Nucleic acid extraction type
1. Extraction of total RNA
Of the total RNA, 75-85% is rRNA (mainly 28S-26S/23S and 18S/16S rRNA), and the rest consists of mRNA and small RNA with different molecular weights and nucleotide sequences such as tRNA, 5S rRNA, 5.8S rRNA, miRNA, siRNA, small nuclear RNA (small nuclear RNA, snRNA) and small nucleolar RNA (small nuceolar RNA, snoRNA) and other components.
2. miRNA extraction
MicroRNAs (miRNAs) are small, highly conserved RNA molecules, such as small interfering RNAs (siRNAs), which regulate the expression of their homologous mRNA molecules by base pairing with them to prevent expression through various mechanisms. They have become a key regulatory agency for development, cell proliferation, differentiation and cell cycle.
3. Genomic DNA extraction
For gene structure and function research and gene diagnosis, it is usually required that the length of the obtained fragment is not less than 100-200kb. In the DNA extraction process, various factors that cause DNA fragmentation and degradation should be avoided as much as possible to ensure the integrity of DNA and lay the foundation for subsequent experiments.
4. Plasmid extraction
The plasmid extraction method is to remove RNA, separate the plasmid from the bacterial genomic DNA, and remove proteins and other impurities to obtain a relatively pure plasmid.

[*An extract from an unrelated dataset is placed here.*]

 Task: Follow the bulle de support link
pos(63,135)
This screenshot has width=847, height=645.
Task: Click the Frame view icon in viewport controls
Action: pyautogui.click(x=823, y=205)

Nucleic acid extraction and purification method
1. Phenol/chloroform extraction method
Invented in 1956, after phenol/chloroform treatment of cell crushing liquid or tissue homogenate, nucleic acid components mainly composed of DNA are dissolved in the aqueous phase, and lipids are mainly contained in the organic phase, and proteins are located between the two phases.
2. Alcohol precipitation method
Ethanol can eliminate the hydration layer of nucleic acid and expose the negatively charged phosphate groups. Positively charged ions such as NA﹢ can combine with the phosphate groups to form a precipitate.
3. Chromatography column method
Through the special silicon matrix adsorption material, DNA can be specifically adsorbed, and RNA and protein can pass through smoothly, and then use high salt and low pH to bind nucleic acid, and low salt and high pH elution to separate and purify nucleic acid.
4. Thermal cracking alkali method
Alkaline extraction mainly uses the topological difference between covalently closed circular plasmids and linear chromatin to separate them. Under alkaline conditions, denatured proteins are soluble.
5. Boiling cracking method
Heat the DNA solution to use the characteristics of linear DNA molecules to separate the DNA fragments from the precipitate formed by denatured proteins and cell debris by centrifugation.
6. Nano magnetic bead method
The surface of superparamagnetic nanoparticles is modified and modified by nanotechnology to prepare superparamagnetic silicon oxide nanomagnetic beads. The magnetic beads can specifically recognize and efficiently combine with nucleic acid molecules on the microscopic interface. Using the superparamagnetism of silica nanospheres, under the action of Chaotropic salts (guanidine hydrochloride, guanidine isothiocyanate, etc.) and an external magnetic field, DNA and RNA are separated from blood, animal tissues, food, pathogenic microorganisms and other samples .
7. Other methods
In addition to the above-mentioned commonly used methods, there are multiple methods such as ultrasound, repeated freezing and thawing, enzymatic hydrolysis, and hypotonic lysis.